Les requêtes préparées envoient d'abord le modèle de requête à la base de données, avec des emplacements réservés, afin que la structure soit figée avant l'arrivée de toute donnée utilisateur. Les paramètres sont ensuite liés comme de pures données et ne peuvent jamais être interprétés comme du SQL — ainsi une entrée comme ' OR 1=1 est traitée comme une chaîne littérale, pas comme du code. Cette séparation est le correctif canonique et fiable contre l'injection.
Comment empêcher le XSS ?
La défense principale est l'encodage de sortie contextuel — encoder les données non fiables pour l'endroit exact où elles atterrissent (corps HTML, attribut, JavaScript, URL). Associez cela à des API DOM sûres (textContent plutôt qu'innerHTML), à l'auto-échappement des frameworks, à la validation des entrées et à une Content-Security-Policy comme rempart de défense en profondeur qui limite quels scripts peuvent s'exécuter.
Expliquez la Same-Origin Policy et CORS.
La Same-Origin Policy est la règle du navigateur selon laquelle un script d'une origine (schéma + hôte + port) ne peut pas lire les réponses d'une origine différente, ce qui protège les sessions authentifiées.

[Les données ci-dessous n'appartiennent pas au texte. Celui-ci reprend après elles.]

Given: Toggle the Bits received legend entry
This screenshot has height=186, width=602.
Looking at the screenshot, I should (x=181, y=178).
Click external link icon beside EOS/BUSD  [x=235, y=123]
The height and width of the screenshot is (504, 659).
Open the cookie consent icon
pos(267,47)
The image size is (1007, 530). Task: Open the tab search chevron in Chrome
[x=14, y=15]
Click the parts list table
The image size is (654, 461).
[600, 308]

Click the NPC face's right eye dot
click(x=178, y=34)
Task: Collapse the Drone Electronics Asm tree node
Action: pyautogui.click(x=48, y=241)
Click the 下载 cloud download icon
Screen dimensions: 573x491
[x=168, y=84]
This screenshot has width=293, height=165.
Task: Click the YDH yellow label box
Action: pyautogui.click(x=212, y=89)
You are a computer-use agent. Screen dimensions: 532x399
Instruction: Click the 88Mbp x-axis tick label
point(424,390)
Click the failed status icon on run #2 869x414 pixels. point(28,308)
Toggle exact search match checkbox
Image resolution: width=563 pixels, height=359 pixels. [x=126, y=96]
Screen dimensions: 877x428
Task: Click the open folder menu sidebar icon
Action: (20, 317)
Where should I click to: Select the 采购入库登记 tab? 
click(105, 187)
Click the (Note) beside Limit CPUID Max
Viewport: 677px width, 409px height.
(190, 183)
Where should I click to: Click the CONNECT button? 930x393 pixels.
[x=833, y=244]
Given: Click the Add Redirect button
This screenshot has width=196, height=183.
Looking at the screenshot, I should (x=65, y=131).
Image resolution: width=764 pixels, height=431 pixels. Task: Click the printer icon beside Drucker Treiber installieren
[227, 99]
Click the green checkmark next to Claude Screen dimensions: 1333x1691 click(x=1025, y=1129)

CORS est un assouplissement contrôlé : un serveur renvoie des en-têtes Access-Control-Allow-Origin pour autoriser explicitement des origines spécifiques à lire ses réponses, ce qui assouplit la SOP au lieu de la contourner.
Quels en-têtes de réponse HTTP améliorent la sécurité ?
Les en-têtes de sécurité clés incluent Strict-Transport-Security (force HTTPS, bloque le SSL stripping), Content-Security-Policy (limite les sources de scripts, atténue le XSS), X-Frame-Options ou CSP frame-ancestors (bloque le clickjacking), X-Content-Type-Options: nosniff (stoppe le MIME sniffing) et Referrer-Policy (contrôle la fuite du référent). Chacun traite une classe d'attaque spécifique.
Quels sont les principaux types d'injection SQL ?
L'injection SQL permet à l'entrée d'un attaquant de modifier une requête. Les techniques en bande renvoient les données directement : celle basée sur UNION ajoute un UNION SELECT pour extraire des colonnes supplémentaires, et celle basée sur les erreurs fait fuiter les données via les messages d'erreur de la base. Quand aucune sortie n'est visible, les attaquants utilisent la SQLi à l'aveugle — la booléenne déduit les données des différences de réponse vrai/faux, et la temporelle utilise des délais comme SLEEP() pour lire les données bit par bit.
Expliquez le XSS stocké, réfléchi et basé sur le DOM.
Tout XSS injecte un script contrôlé par l'attaquant dans le navigateur d'une victime. Le XSS stocké persiste la charge utile sur le serveur (par exemple un commentaire) et touche tous ceux qui la consultent ; le XSS réfléchi renvoie la charge utile depuis le serveur dans une seule réponse, généralement via un lien forgé ; le XSS basé sur le DOM n'atteint jamais la logique serveur — du JavaScript côté client vulnérable écrit une entrée non fiable dans la page.